== REQUIRED ACTION 1 ==
For each statement (a), (b), and (c), say yes or no to whether it agrees with the text about Yuan Shikai dollars, and quote the text's deciding words exactly. (a) The Communist-made Yuan Shikai dollars held less silver than counterfeits from the same period. (b) China gave up the silver standard in 1935. (c) The Birmingham Mint started producing Yuan Shikai coins before the Communist victory.
== REQUIRED ACTION 2 ==
Answer these questions from the text about Yuan Shikai dollars:
(a) In one case in North Henan, what design was hammered onto the flattened coins?
(b) Where was the Canton Mint moved in October 1949?
(c) How many coins were minted in Yunnan in 1949?

During the mid-1930s, the Communist forces of the Chinese Soviet Republic began minting poor quality Yuan Shikai dollars with Year 3 dates alongside their own "Sichuan-Shaanxi Soviet" dollars. The Communist-made Yuan Shikai dollars have such crudely-produced dies that they appear visually similar to forgeries; however, unlike counterfeits from the period, they have a relatively high silver content of .70 to .80 fineness. In North Henan, local Communists hammered Yuan Shikai coins flat and then hammered Marxist designs (in one case, a portrait of Karl Marx) onto them.

China abruptly abandoned the silver standard in 1935. Large amounts of paper currency circulated in its place, halting the regional production of the Yuan Shikai dollar. Following large-scale inflation during the Second Sino-Japanese War (1937–1945) and the succeeding reemergence of the Chinese Civil War, the yuan entered hyperinflation in 1948–1949. Mints in the Nationalist-aligned southern and western provinces returned to minting silver coinage in an attempt to stabilize the currency.

The Canton Mint struck an eclectic mix of Memento, Junk, and 9th-year Yuan Shikai dollars for several months in 1949; this concurrent production led to mules (coins with sides from different designs) of all three coins during this period. In October 1949, the mint was evacuated to Haikou on the island of Hainan due to Communist military operations. The dollars produced on Hainan have different lettering and a "blurry" appearance, alongside reduced luster. In Nationalist-controlled Yunnan, 530,000 coins were minted in 1949. Concurrently, local Communist bureaus in Shenyang and Shanghai minted new Yuan Shikai dollars using old Year 3 dies, due to a lack of trust in paper money.

Additionally, the Nationalist government made inquiries to the Royal Mint and Birmingham Mint in the United Kingdom to supplement its coin production during hyperinflation. The Birmingham Mint engraved dies for 8th-year Yuan Shikai dollars and created several test strikes; both known examples featured the date 1949 written on the coins in pencil. No foreign production of Yuan Shikai coins was able to begin before the Communist victory in the war and the exile of the Nationalist government to Taiwan.

== SUPPLIED DATA ==
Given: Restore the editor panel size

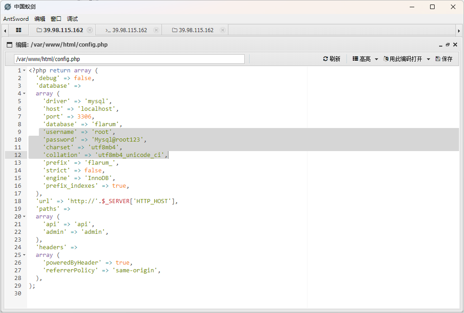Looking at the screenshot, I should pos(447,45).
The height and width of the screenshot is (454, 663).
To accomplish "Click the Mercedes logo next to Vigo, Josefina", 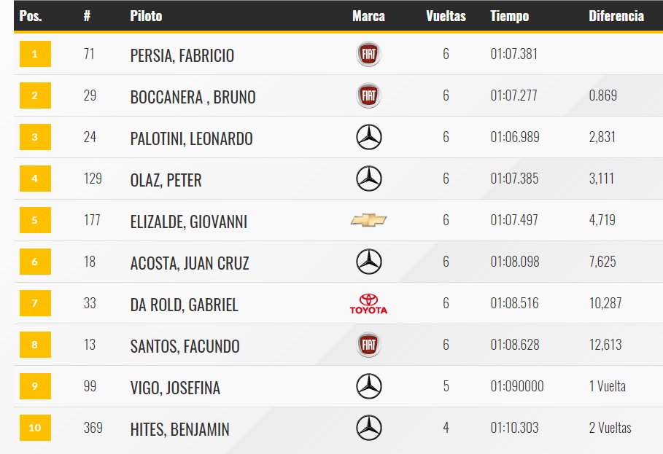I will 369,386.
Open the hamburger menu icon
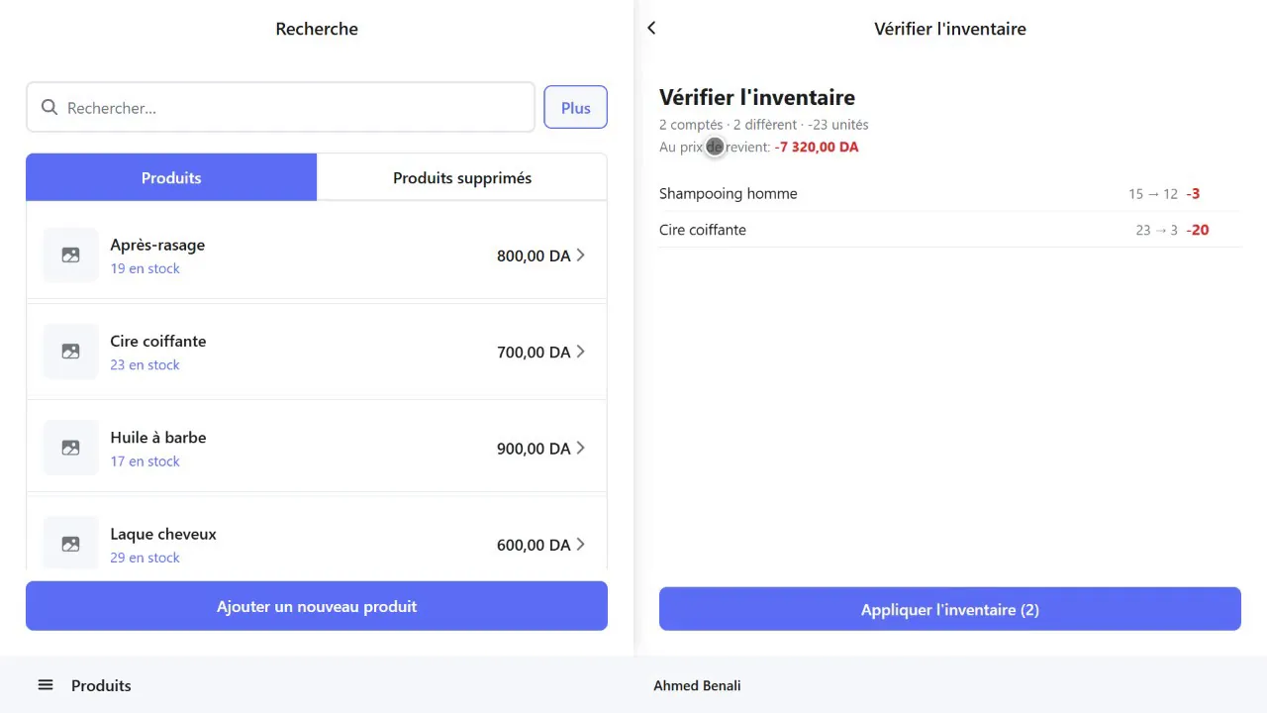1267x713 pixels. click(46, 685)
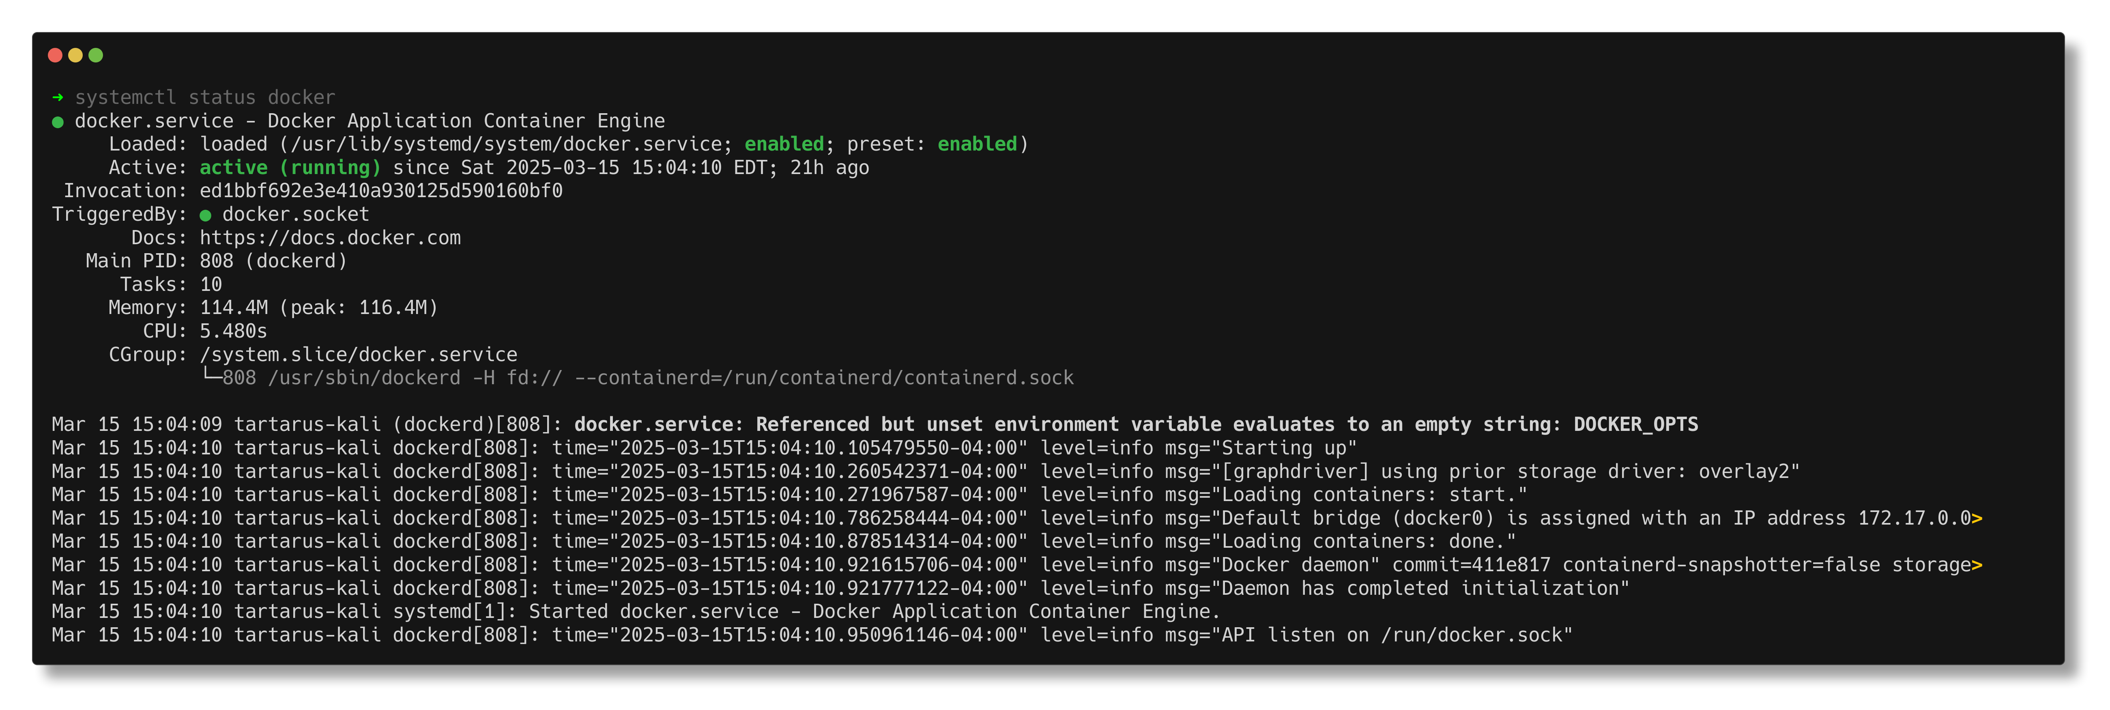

== WRITTEN RESPONSE 1 ==
(a) No: "unlike counterfeits from the period, they have a relatively high silver content of .70 to .80 fineness"
(b) Yes: "China abruptly abandoned the silver standard in 1935."
(c) No: "No foreign production of Yuan Shikai coins was able to begin before the Communist victory in the war"

== WRITTEN RESPONSE 2 ==
(a) A portrait of Karl Marx
(b) To Haikou, on the island of Hainan
(c) 530,000